Edgar Martin v. United States

904 F.3d 594
CourtCourt of Appeals for the Eighth Circuit
DecidedSeptember 14, 2018
Docket17-2232
StatusPublished
Cited by16 cases

This text of 904 F.3d 594 (Edgar Martin v. United States) is published on Counsel Stack Legal Research, covering Court of Appeals for the Eighth Circuit primary law. Counsel Stack provides free access to over 12 million legal documents including statutes, case law, regulations, and constitutions.

Bluebook
Edgar Martin v. United States, 904 F.3d 594 (8th Cir. 2018).

Opinion

LOKEN, Circuit Judge.

A jury convicted Edgar Martin of being a felon in possession of a firearm. The district court 1 concluded he had at least three prior violent felony convictions and sentenced him under the Armed Career Criminal Act (ACCA) to 188 months imprisonment. See 18 U.S.C. § 924 (e). We affirmed his conviction and sentence, United States v. Martin , 493 F. App'x 814 (8th Cir. 2012), and the district court denied his 28 U.S.C. § 2255 motion for post-conviction relief, United States v. Martin , No. 4:09CR00133 JLH, 2014 WL 2946262 (E.D. Ark. June 27, 2014). In 2015, the Supreme Court struck down the ACCA's "residual clause" as unconstitutionally vague in Johnson v. United States , --- U.S. ----, 135 S.Ct. 2551 , 2557, 192 L.Ed.2d 569 (2015), a decision the Supreme Court applied retroactively to cases on collateral review in Welch v. United States , --- U.S. ----, 136 S.Ct. 1257 , 1265, 194 L.Ed.2d 387 (2016). We granted Martin's petition for permission to file a successive § 2255 motion alleging that his prior felony convictions were unlawfully determined to be violent felonies under the residual clause. Martin v. United States , No. 16-2296 (8th Cir. July 8, 2016); see § 2255(h).
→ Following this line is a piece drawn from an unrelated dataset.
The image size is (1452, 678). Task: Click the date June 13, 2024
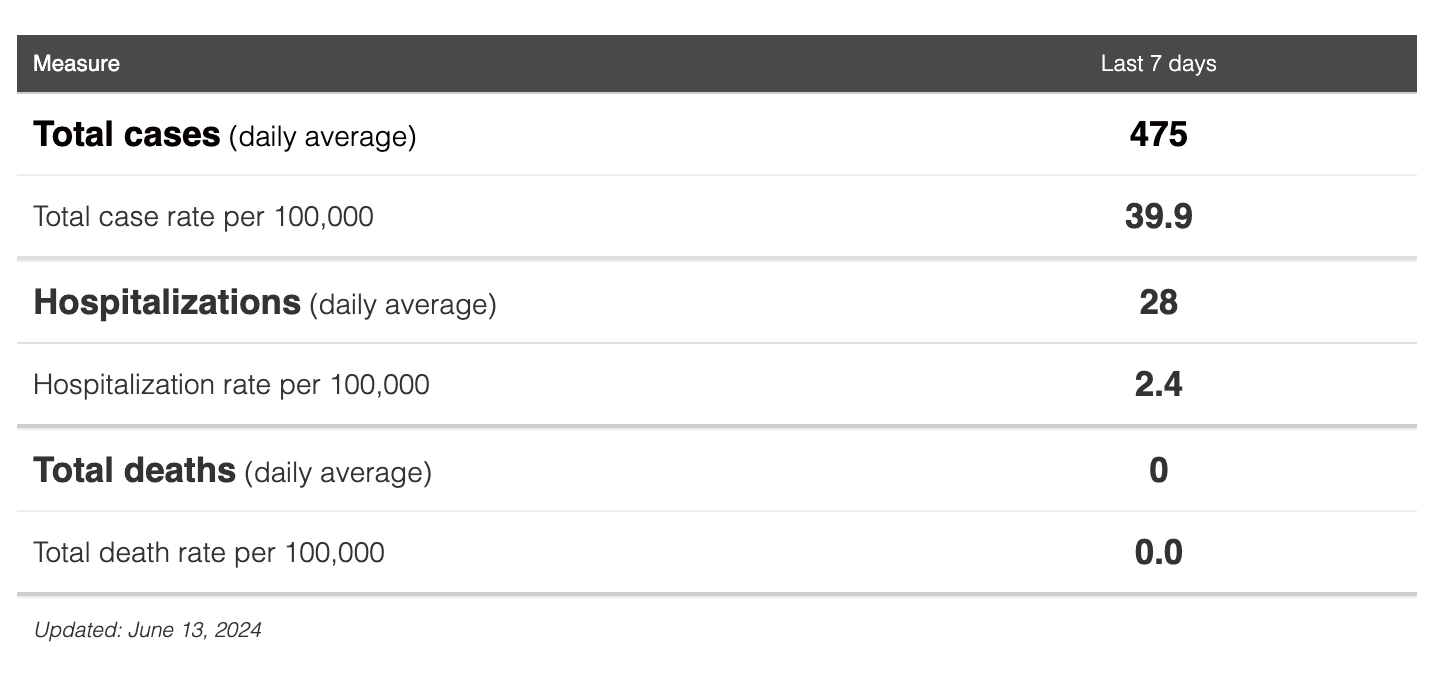point(195,630)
In the district court, Martin moved to vacate his sentence, arguing he lacked the three prior violent felony convictions required to trigger ACCA sentencing because his two Arkansas convictions for first-degree terroristic threatening were not violent felonies. This new argument does not warrant successive § 2255 relief under Johnson because Martin's terroristic threatening convictions were classified as violent felonies under the ACCA's "force clause," 18 U.S.C. § 924 (e)(2)(B)(i), not the residual clause in § 924(e)(2)(B)(ii) that was invalidated in Johnson . See Welch , 136 S.Ct. at 1268 . Moreover, in United States v. Boaz , 558 F.3d 800 , 807 (8th Cir. 2009) (" Boaz I "), we held that the Arkansas terroristic threatening statute was properly classified as a violent felony under the force clause because "review of permissible materials shows Boaz pleaded guilty to threatening to kill a woman." However, Martin argues, the Supreme Court's recent decisions in Descamps v. United States , 570 U.S. 254 , 133 S.Ct. 2276 , 186 L.Ed.2d 438 (2013), and Mathis v. United States , --- U.S. ----, 136 S.Ct. 2243 , 195 L.Ed.2d 604 (2016), established that his terroristic threatening convictions were improperly classified as violent felonies under the force clause because each subsection of the first-degree terroristic threatening statute, Ark. Code Ann. § 5-13-301 (a)(1), is overbroad and indivisible. The district court rejected this argument on the merits but granted Martin a certificate of appealability. Reviewing these issues de novo , we affirm.

We begin with a summary of the established judicial formula for determining whether a prior conviction qualifies as a "violent felony" under the ACCA:

[C]ourts use a categorical approach that looks to the fact of conviction and the statutory elements of the prior offense. In cases where a statute describes alternate ways of committing a crime -- only some of which satisfy the definition of a violent felony -- courts may use a modified categorical approach and examine a limited set of documents to determine whether a defendant was necessarily convicted of a violent felony. These materials include charging documents, jury instructions, plea agreements, transcripts of plea colloquies, or "some comparable judicial record."

Headbird v. United States , 813 F.3d 1092 , 1095-96 (8th Cir. 2016) (citations omitted). In determining if a conviction was a violent felony under the ACCA's force clause, we examine whether "the conviction, based on the elements of the offense, necessarily involved the 'use, attempted use, or threatened use of physical force against the person of another.' " Boaz v. United States , 884 F.3d 808 , 809 (8th Cir.), quoting 18 U.S.C. § 924 (e)(2)(B)(i), cert. denied , --- U.S. ----, 138 S.Ct.